Le procès des garçons concernant l’interdiction scolaire des t-shirts d’armes à feu est rejeté


Une allégation de deux garçons du Wisconsin selon laquelle leurs droits avaient été violés par les codes vestimentaires de l’école interdisant la représentation d’armes à feu a été rejetée par un tribunal fédéral lundi.

Les chemises qui allaient à l’encontre des codes vestimentaires des écoles.

Les deux étudiants avaient tous deux reçu l’ordre en février 2020 de couvrir des t-shirts contenant des images d’armes de poing pendant qu’ils étaient à l’école.

NJ, qui l’année dernière était élève de septième à l’école intermédiaire Shattuck de Neenah, portait une chemise annonçant Smith & Wesson Firearms, avec l’image d’un revolver. Il avait déjà été averti «à plusieurs reprises» de porter des vêtements qui enfreignaient l’interdiction de l’école sur les images d’armes à feu. Le jour en question, un directeur associé lui a demandé de couvrir la chemise. NJ a enfilé un sweat-shirt et est retourné en classe.

AL, un élève de l’école secondaire Kettle Moraine, à la périphérie de la région de Milwaukee, portait une chemise de l’organisation Wisconsin Carry qui représentait la silhouette d’une arme de poing en holster.

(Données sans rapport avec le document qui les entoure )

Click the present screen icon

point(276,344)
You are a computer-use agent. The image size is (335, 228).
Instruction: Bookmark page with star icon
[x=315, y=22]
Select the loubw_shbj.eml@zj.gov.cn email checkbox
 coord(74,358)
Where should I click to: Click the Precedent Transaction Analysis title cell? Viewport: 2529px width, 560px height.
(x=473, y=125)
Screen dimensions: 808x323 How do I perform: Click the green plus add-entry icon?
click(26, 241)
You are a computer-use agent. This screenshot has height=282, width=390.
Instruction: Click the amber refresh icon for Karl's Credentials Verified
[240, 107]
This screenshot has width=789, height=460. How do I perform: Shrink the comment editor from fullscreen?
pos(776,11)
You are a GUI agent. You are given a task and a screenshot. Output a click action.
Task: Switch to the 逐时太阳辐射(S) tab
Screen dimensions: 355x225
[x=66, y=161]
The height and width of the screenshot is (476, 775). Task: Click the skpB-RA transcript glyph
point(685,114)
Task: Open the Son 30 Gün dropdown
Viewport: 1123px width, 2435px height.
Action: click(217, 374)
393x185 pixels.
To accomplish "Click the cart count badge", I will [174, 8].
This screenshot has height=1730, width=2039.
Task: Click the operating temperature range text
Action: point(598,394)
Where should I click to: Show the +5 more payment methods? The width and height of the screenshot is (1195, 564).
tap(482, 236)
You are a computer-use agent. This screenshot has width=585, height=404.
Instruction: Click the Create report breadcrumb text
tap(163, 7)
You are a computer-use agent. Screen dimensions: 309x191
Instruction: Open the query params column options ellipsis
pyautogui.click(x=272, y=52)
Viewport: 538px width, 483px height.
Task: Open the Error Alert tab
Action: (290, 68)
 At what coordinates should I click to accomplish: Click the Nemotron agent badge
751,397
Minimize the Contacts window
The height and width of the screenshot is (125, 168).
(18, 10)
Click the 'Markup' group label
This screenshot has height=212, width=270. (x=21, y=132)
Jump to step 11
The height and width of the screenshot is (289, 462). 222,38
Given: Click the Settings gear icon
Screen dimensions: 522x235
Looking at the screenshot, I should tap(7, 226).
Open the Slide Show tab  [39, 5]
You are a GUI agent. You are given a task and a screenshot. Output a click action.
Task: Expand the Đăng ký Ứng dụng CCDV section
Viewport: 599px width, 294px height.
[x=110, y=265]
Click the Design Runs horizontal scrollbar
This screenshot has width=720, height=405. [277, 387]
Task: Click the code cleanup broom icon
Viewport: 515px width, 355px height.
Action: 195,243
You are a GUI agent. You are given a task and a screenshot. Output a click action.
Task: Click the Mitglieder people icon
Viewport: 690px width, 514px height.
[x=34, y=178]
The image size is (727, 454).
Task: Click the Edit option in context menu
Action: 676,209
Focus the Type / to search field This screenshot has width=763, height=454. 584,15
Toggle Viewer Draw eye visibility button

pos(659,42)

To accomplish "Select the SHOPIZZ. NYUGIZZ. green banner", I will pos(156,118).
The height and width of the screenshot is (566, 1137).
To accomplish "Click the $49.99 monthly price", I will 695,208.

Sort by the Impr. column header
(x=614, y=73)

Un directeur associé lui a demandé de fermer sa veste pour cacher la chemise, et il l’a fait.

Aucun des deux garçons n’a subi de sanction ou de discipline au-delà du fait de devoir couvrir sa chemise.

Les affaires consolidées demandaient des injonctions permanentes contre l’application par les écoles des interdictions du code vestimentaire concernant les vêtements représentant des armes à feu.

Les codes vestimentaires autorisent les vêtements avec des messages soutenant le deuxième amendement et d’autres questions politiques tant qu’ils n’incluent pas l’image d’une arme à feu – et AL avait, en effet, ne pas a été invité à couvrir une chemise avec une référence textuelle à un AR-15.

En accédant à la demande de jugement sommaire des districts scolaires avec rejet de l’affaire, le juge de district américain William C. Griesbach a écrit: «Tant que les responsables de l’école offrent des explications raisonnables pour les restrictions neutres du point de vue des codes vestimentaires des élèves, les tribunaux ne devraient pas remettre en question leur les décisions.”